__Problem__. Could you write out the records below exactly as they appear?

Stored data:
+===+
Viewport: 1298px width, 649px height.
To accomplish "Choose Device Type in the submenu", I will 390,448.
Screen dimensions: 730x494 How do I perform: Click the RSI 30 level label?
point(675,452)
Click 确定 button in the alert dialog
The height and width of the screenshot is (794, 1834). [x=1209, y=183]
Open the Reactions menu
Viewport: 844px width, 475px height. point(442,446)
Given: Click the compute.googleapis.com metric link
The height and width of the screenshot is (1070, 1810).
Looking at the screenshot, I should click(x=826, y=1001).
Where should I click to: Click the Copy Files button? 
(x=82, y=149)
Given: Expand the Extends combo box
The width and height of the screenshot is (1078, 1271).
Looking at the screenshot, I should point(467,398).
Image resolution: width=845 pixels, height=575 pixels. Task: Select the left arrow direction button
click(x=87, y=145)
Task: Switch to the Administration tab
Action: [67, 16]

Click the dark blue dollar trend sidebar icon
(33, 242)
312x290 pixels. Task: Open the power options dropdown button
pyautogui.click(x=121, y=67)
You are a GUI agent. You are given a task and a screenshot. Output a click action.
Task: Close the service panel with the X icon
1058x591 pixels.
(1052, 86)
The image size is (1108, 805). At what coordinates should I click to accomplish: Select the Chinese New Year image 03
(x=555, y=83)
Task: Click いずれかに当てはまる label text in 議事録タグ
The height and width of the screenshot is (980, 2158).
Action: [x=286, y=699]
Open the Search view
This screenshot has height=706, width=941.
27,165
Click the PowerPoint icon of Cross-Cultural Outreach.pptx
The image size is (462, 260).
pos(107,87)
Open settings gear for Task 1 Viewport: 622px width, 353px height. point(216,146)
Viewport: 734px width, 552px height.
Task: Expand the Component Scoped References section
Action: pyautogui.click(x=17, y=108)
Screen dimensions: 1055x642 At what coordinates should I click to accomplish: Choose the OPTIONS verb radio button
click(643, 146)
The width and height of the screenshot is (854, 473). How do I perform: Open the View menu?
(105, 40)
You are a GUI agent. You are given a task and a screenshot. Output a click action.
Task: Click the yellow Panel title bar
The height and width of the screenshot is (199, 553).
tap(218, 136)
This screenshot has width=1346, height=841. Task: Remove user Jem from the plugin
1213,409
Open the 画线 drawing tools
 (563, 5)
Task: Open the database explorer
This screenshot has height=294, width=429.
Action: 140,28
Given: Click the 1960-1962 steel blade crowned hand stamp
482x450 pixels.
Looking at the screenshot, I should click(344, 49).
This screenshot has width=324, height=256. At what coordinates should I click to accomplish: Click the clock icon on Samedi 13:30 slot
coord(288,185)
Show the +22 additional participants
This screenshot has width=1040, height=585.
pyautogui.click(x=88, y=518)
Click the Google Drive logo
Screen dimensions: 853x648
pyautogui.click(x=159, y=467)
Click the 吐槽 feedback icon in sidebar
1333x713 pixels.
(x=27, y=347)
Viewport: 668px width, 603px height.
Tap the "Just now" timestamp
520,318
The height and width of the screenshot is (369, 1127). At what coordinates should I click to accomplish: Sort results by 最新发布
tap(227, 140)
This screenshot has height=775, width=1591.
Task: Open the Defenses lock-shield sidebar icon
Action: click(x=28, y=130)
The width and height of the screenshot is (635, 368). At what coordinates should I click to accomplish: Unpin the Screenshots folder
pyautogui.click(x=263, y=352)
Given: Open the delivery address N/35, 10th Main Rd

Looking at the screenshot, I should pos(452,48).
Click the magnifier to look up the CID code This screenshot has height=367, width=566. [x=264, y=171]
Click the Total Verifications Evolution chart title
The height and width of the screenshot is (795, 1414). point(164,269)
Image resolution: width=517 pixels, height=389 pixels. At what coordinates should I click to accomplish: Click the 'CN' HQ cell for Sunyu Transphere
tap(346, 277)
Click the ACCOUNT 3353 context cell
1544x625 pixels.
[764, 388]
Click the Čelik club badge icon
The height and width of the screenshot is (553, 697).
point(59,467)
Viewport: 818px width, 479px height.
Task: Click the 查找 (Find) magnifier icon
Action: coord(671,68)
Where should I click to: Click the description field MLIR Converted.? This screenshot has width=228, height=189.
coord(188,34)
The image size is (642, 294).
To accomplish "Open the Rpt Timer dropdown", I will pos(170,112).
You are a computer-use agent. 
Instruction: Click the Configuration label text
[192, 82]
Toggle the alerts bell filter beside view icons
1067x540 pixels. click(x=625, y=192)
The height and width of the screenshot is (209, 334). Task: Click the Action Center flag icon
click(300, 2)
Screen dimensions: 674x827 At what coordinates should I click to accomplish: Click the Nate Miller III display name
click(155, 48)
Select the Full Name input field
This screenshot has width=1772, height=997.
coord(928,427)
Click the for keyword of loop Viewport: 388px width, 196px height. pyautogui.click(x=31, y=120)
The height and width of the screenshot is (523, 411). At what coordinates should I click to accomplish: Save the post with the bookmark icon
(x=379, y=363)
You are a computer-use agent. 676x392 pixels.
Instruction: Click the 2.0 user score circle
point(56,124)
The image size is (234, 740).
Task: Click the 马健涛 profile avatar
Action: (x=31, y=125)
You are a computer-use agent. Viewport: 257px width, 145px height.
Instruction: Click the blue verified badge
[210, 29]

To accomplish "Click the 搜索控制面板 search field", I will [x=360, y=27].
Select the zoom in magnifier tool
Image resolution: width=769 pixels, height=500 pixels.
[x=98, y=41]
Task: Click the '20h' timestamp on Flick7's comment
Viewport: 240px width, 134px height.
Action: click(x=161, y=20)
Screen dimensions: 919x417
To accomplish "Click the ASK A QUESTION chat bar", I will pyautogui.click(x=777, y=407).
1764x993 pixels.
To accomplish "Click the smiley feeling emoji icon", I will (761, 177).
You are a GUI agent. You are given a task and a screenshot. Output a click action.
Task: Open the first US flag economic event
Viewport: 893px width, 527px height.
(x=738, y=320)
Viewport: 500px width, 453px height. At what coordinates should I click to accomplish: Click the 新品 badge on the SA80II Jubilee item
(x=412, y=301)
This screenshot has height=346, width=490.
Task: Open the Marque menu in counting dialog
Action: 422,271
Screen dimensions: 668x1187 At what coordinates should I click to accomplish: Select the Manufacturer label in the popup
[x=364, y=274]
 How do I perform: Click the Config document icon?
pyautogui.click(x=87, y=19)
+===+
__Result of the task__.
Viewport: 1298px width, 649px height.
To accomplish "Choose Device Type in the submenu", I will 390,448.
Screen dimensions: 730x494 How do I perform: Click the RSI 30 level label?
point(675,452)
Click 确定 button in the alert dialog
The height and width of the screenshot is (794, 1834). [x=1209, y=183]
Open the Reactions menu
Viewport: 844px width, 475px height. point(442,446)
Given: Click the compute.googleapis.com metric link
The height and width of the screenshot is (1070, 1810).
Looking at the screenshot, I should click(x=826, y=1001).
Where should I click to: Click the Copy Files button? 
(x=82, y=149)
Given: Expand the Extends combo box
The width and height of the screenshot is (1078, 1271).
Looking at the screenshot, I should point(467,398).
Image resolution: width=845 pixels, height=575 pixels. Task: Select the left arrow direction button
click(x=87, y=145)
Task: Switch to the Administration tab
Action: [67, 16]

Click the dark blue dollar trend sidebar icon
(33, 242)
312x290 pixels. Task: Open the power options dropdown button
pyautogui.click(x=121, y=67)
You are a GUI agent. You are given a task and a screenshot. Output a click action.
Task: Close the service panel with the X icon
1058x591 pixels.
(1052, 86)
The image size is (1108, 805). At what coordinates should I click to accomplish: Select the Chinese New Year image 03
(x=555, y=83)
Task: Click いずれかに当てはまる label text in 議事録タグ
The height and width of the screenshot is (980, 2158).
Action: [x=286, y=699]
Open the Search view
This screenshot has height=706, width=941.
27,165
Click the PowerPoint icon of Cross-Cultural Outreach.pptx
The image size is (462, 260).
pos(107,87)
Open settings gear for Task 1 Viewport: 622px width, 353px height. point(216,146)
Viewport: 734px width, 552px height.
Task: Expand the Component Scoped References section
Action: pyautogui.click(x=17, y=108)
Screen dimensions: 1055x642 At what coordinates should I click to accomplish: Choose the OPTIONS verb radio button
click(643, 146)
The width and height of the screenshot is (854, 473). How do I perform: Open the View menu?
(105, 40)
You are a GUI agent. You are given a task and a screenshot. Output a click action.
Task: Click the yellow Panel title bar
The height and width of the screenshot is (199, 553).
tap(218, 136)
This screenshot has width=1346, height=841. Task: Remove user Jem from the plugin
1213,409
Open the 画线 drawing tools
 (563, 5)
Task: Open the database explorer
This screenshot has height=294, width=429.
Action: 140,28
Given: Click the 1960-1962 steel blade crowned hand stamp
482x450 pixels.
Looking at the screenshot, I should click(344, 49).
This screenshot has width=324, height=256. At what coordinates should I click to accomplish: Click the clock icon on Samedi 13:30 slot
coord(288,185)
Show the +22 additional participants
This screenshot has width=1040, height=585.
pyautogui.click(x=88, y=518)
Click the Google Drive logo
Screen dimensions: 853x648
pyautogui.click(x=159, y=467)
Click the 吐槽 feedback icon in sidebar
1333x713 pixels.
(x=27, y=347)
Viewport: 668px width, 603px height.
Tap the "Just now" timestamp
520,318
The height and width of the screenshot is (369, 1127). At what coordinates should I click to accomplish: Sort results by 最新发布
tap(227, 140)
This screenshot has height=775, width=1591.
Task: Open the Defenses lock-shield sidebar icon
Action: click(x=28, y=130)
The width and height of the screenshot is (635, 368). At what coordinates should I click to accomplish: Unpin the Screenshots folder
pyautogui.click(x=263, y=352)
Given: Open the delivery address N/35, 10th Main Rd

Looking at the screenshot, I should pos(452,48).
Click the magnifier to look up the CID code This screenshot has height=367, width=566. [x=264, y=171]
Click the Total Verifications Evolution chart title
The height and width of the screenshot is (795, 1414). point(164,269)
Image resolution: width=517 pixels, height=389 pixels. At what coordinates should I click to accomplish: Click the 'CN' HQ cell for Sunyu Transphere
tap(346, 277)
Click the ACCOUNT 3353 context cell
1544x625 pixels.
[764, 388]
Click the Čelik club badge icon
The height and width of the screenshot is (553, 697).
point(59,467)
Viewport: 818px width, 479px height.
Task: Click the 查找 (Find) magnifier icon
Action: coord(671,68)
Where should I click to: Click the description field MLIR Converted.? This screenshot has width=228, height=189.
coord(188,34)
The image size is (642, 294).
To accomplish "Open the Rpt Timer dropdown", I will pos(170,112).
You are a computer-use agent. 
Instruction: Click the Configuration label text
[192, 82]
Toggle the alerts bell filter beside view icons
1067x540 pixels. click(x=625, y=192)
The height and width of the screenshot is (209, 334). Task: Click the Action Center flag icon
click(300, 2)
Screen dimensions: 674x827 At what coordinates should I click to accomplish: Click the Nate Miller III display name
click(155, 48)
Select the Full Name input field
This screenshot has width=1772, height=997.
coord(928,427)
Click the for keyword of loop Viewport: 388px width, 196px height. pyautogui.click(x=31, y=120)
The height and width of the screenshot is (523, 411). At what coordinates should I click to accomplish: Save the post with the bookmark icon
(x=379, y=363)
You are a computer-use agent. 676x392 pixels.
Instruction: Click the 2.0 user score circle
point(56,124)
The image size is (234, 740).
Task: Click the 马健涛 profile avatar
Action: (x=31, y=125)
You are a computer-use agent. Viewport: 257px width, 145px height.
Instruction: Click the blue verified badge
[210, 29]

To accomplish "Click the 搜索控制面板 search field", I will [x=360, y=27].
Select the zoom in magnifier tool
Image resolution: width=769 pixels, height=500 pixels.
[x=98, y=41]
Task: Click the '20h' timestamp on Flick7's comment
Viewport: 240px width, 134px height.
Action: click(x=161, y=20)
Screen dimensions: 919x417
To accomplish "Click the ASK A QUESTION chat bar", I will pyautogui.click(x=777, y=407).
1764x993 pixels.
To accomplish "Click the smiley feeling emoji icon", I will (761, 177).
You are a GUI agent. You are given a task and a screenshot. Output a click action.
Task: Open the first US flag economic event
Viewport: 893px width, 527px height.
(x=738, y=320)
Viewport: 500px width, 453px height. At what coordinates should I click to accomplish: Click the 新品 badge on the SA80II Jubilee item
(x=412, y=301)
This screenshot has height=346, width=490.
Task: Open the Marque menu in counting dialog
Action: 422,271
Screen dimensions: 668x1187 At what coordinates should I click to accomplish: Select the Manufacturer label in the popup
[x=364, y=274]
 How do I perform: Click the Config document icon?
pyautogui.click(x=87, y=19)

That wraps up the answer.